#### About this exercise
Everything from the line containing "Task: Zoom out with the minus icon" through the final line of the entries below should be repeated exactly, and nothing else.

#### Material provided
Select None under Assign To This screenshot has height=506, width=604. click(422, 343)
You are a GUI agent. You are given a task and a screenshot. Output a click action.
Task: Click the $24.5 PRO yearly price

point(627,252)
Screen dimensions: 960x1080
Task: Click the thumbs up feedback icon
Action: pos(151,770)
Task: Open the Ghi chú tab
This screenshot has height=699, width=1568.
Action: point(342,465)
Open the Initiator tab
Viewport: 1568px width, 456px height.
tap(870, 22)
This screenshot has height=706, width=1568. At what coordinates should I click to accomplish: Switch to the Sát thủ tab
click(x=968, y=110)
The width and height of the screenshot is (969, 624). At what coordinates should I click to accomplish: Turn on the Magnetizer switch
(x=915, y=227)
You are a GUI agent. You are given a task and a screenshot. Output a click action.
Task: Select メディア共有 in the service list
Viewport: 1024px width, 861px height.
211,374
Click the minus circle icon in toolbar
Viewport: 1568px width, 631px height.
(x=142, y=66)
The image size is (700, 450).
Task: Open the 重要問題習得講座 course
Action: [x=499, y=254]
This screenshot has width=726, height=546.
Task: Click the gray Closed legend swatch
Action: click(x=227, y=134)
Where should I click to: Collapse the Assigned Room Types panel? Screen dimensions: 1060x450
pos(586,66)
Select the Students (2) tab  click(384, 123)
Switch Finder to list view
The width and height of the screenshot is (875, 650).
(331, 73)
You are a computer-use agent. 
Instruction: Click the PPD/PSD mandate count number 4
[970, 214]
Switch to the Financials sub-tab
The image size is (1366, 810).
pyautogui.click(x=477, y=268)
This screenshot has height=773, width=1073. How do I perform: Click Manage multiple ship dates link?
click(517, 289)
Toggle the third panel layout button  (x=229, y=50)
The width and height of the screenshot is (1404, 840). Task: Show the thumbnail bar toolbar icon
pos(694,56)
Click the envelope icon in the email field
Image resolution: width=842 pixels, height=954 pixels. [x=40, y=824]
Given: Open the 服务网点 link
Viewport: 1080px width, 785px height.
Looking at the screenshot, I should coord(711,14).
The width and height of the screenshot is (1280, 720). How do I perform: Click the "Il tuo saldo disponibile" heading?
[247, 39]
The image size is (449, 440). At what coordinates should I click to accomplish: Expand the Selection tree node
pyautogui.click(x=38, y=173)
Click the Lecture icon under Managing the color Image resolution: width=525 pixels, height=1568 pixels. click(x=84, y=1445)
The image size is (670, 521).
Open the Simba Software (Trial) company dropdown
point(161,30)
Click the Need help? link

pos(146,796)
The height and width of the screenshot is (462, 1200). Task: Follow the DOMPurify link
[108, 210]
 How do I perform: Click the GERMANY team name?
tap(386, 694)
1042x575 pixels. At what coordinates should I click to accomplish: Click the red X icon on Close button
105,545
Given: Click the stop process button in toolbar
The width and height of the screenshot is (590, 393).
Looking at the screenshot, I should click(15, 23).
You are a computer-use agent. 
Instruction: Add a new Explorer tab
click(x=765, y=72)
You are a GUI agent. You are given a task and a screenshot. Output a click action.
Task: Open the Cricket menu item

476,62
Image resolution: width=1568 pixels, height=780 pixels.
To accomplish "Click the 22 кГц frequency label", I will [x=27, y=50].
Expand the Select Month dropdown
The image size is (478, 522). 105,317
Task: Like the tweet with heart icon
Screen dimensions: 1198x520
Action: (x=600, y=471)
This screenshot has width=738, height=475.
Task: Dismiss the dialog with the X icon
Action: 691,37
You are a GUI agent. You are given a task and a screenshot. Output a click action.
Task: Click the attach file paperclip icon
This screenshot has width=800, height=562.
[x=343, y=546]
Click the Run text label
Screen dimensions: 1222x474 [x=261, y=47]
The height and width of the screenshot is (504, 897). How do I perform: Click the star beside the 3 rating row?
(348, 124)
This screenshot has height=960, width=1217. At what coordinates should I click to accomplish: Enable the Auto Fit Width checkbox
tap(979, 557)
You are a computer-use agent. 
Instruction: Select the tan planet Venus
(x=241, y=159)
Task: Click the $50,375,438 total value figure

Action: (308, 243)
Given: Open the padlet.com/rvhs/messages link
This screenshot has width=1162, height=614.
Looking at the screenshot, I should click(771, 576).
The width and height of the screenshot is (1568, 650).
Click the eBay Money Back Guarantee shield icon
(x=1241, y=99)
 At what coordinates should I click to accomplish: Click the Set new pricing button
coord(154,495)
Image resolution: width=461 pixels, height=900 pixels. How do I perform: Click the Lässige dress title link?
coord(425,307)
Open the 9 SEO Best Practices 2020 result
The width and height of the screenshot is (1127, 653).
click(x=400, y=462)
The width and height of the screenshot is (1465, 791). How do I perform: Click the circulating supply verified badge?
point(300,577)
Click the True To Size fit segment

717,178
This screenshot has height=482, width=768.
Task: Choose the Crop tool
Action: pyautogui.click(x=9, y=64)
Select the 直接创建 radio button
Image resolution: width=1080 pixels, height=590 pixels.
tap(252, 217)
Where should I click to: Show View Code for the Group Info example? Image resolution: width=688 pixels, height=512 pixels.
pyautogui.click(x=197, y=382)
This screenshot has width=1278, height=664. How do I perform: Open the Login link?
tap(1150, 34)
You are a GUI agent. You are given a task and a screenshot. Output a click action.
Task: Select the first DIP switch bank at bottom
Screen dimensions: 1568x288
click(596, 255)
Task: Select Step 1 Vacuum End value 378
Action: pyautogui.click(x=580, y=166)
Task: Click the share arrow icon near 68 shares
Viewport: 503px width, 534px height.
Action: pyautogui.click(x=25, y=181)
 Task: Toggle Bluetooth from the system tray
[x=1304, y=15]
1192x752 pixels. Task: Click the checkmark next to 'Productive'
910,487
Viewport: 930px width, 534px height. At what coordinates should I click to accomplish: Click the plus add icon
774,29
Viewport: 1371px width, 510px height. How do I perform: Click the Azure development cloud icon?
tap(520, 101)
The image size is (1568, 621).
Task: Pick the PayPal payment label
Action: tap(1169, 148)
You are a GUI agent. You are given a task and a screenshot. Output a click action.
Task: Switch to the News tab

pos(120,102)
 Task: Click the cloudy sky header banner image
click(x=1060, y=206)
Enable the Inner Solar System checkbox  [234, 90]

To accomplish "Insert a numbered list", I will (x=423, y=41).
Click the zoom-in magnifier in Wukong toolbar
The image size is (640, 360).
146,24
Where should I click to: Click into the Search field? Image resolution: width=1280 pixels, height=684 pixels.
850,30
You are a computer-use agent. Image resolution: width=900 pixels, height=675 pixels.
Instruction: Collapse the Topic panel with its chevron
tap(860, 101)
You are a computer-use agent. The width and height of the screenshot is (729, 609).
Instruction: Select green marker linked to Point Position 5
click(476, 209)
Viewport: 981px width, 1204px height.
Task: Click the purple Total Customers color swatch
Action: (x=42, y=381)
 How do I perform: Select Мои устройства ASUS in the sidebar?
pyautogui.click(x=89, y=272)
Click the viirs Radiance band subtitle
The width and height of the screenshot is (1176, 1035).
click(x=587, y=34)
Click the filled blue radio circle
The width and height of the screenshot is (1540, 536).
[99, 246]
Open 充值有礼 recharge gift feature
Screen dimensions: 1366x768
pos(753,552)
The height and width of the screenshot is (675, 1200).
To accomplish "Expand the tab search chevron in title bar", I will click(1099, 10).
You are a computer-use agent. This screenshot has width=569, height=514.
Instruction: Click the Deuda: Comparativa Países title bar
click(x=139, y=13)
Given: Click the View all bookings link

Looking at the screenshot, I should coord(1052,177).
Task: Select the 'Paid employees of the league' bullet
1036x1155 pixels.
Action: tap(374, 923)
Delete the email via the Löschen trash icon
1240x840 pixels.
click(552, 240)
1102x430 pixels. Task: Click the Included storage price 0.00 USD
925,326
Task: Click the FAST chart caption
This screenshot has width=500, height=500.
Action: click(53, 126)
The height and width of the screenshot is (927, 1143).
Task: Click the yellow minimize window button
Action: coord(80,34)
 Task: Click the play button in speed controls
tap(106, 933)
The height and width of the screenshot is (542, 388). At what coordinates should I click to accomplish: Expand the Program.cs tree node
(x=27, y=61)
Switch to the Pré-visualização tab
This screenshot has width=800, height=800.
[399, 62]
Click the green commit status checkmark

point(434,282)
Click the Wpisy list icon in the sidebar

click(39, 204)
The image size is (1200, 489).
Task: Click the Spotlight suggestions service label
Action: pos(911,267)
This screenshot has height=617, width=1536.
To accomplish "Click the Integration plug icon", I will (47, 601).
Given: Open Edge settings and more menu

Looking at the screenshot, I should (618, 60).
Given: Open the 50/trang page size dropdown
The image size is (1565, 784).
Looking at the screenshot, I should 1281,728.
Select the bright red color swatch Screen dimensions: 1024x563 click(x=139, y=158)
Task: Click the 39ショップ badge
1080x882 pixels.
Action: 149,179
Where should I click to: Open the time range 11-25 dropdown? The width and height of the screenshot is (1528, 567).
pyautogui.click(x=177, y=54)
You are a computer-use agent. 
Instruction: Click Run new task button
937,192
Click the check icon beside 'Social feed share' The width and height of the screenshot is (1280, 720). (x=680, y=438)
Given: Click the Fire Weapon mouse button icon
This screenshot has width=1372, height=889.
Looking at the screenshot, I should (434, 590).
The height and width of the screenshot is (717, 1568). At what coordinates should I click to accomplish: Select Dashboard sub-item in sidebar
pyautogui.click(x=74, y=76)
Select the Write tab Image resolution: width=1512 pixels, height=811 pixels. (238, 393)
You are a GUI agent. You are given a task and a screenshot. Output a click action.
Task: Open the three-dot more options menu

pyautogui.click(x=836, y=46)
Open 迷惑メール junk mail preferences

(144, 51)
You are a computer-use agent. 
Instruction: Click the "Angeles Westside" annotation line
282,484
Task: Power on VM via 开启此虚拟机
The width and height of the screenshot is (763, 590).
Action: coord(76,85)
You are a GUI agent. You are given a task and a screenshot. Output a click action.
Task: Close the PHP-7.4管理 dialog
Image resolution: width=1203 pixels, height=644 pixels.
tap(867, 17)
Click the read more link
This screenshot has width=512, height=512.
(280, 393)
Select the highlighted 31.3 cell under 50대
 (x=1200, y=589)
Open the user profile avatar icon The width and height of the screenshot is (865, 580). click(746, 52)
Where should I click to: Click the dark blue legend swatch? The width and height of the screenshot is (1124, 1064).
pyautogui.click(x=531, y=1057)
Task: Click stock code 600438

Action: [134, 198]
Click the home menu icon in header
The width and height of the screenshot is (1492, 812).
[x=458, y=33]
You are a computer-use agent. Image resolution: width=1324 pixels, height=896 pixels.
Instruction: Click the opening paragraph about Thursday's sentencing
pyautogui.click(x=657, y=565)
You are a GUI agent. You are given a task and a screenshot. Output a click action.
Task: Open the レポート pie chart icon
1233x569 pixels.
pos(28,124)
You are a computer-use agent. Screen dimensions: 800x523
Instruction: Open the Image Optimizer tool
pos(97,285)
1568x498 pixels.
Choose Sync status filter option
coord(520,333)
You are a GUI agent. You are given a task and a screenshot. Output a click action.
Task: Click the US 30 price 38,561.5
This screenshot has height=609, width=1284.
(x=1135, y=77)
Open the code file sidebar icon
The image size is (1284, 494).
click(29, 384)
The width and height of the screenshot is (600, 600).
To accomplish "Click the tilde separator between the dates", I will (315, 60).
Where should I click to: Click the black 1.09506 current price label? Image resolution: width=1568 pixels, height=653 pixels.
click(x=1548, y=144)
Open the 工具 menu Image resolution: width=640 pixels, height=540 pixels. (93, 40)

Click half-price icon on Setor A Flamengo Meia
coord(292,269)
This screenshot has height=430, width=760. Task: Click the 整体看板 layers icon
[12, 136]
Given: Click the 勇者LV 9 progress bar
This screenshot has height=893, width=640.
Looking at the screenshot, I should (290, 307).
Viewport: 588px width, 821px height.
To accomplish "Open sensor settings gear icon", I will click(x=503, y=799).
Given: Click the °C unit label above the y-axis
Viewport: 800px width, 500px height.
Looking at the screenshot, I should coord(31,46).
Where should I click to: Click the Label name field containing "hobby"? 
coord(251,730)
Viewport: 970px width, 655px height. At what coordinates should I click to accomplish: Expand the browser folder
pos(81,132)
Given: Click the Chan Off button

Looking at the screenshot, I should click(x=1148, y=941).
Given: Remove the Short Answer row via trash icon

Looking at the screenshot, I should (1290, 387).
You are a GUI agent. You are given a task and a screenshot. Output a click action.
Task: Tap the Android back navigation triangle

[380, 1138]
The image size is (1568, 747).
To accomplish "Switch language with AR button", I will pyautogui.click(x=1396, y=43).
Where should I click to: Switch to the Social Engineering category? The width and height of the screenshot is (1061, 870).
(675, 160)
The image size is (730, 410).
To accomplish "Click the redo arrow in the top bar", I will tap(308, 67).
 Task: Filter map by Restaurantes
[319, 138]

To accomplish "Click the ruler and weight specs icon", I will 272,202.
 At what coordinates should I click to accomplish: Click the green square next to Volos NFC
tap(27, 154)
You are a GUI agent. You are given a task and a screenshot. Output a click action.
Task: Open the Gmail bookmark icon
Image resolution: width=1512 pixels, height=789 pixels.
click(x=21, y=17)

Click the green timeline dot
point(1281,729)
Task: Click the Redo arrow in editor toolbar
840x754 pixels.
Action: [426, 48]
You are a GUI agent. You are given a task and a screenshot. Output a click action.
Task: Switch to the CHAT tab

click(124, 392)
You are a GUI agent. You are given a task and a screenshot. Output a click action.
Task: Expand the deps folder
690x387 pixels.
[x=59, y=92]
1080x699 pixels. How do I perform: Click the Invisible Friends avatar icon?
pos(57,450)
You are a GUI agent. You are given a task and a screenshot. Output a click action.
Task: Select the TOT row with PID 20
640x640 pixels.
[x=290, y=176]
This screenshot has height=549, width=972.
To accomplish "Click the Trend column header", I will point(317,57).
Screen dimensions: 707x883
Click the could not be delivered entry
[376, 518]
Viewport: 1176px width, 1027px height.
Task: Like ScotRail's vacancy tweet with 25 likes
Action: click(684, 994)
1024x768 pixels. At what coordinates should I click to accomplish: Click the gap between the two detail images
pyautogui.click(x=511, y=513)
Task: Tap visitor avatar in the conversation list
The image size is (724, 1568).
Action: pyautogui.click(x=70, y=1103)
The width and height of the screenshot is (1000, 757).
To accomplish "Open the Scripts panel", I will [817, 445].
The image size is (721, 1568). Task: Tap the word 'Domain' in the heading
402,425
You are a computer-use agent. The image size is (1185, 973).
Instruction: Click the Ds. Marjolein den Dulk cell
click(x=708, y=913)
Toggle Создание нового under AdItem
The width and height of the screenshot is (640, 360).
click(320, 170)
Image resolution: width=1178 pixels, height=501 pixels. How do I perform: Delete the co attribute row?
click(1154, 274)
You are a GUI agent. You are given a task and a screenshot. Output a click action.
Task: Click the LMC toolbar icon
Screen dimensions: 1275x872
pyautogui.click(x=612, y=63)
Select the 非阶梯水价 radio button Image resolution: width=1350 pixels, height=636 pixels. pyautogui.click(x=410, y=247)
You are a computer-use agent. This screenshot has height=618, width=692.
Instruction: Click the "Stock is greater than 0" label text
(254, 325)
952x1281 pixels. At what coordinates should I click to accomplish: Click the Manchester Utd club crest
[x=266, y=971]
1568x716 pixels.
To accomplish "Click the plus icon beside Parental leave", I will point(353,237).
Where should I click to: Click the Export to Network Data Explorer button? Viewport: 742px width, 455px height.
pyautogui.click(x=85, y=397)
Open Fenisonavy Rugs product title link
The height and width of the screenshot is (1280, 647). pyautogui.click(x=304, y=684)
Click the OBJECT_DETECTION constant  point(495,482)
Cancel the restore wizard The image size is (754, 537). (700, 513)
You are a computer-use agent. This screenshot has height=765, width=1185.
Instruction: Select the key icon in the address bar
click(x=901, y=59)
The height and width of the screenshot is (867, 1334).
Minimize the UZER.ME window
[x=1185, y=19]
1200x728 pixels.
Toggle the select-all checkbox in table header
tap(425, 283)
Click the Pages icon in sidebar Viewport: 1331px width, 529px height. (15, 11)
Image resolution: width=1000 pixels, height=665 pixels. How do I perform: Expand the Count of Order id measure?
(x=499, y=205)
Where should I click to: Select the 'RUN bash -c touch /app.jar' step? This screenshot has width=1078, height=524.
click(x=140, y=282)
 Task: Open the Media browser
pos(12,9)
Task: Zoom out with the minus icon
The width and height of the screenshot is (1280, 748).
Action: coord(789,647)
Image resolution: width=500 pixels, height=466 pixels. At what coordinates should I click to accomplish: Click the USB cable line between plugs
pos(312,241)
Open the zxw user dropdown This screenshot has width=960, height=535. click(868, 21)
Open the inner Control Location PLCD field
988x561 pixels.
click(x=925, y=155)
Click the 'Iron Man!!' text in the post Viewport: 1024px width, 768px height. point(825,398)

#### Exercise output
Task: Zoom out with the minus icon
The width and height of the screenshot is (1280, 748).
Action: coord(789,647)
Image resolution: width=500 pixels, height=466 pixels. At what coordinates should I click to accomplish: Click the USB cable line between plugs
pos(312,241)
Open the zxw user dropdown This screenshot has width=960, height=535. click(868, 21)
Open the inner Control Location PLCD field
988x561 pixels.
click(x=925, y=155)
Click the 'Iron Man!!' text in the post Viewport: 1024px width, 768px height. point(825,398)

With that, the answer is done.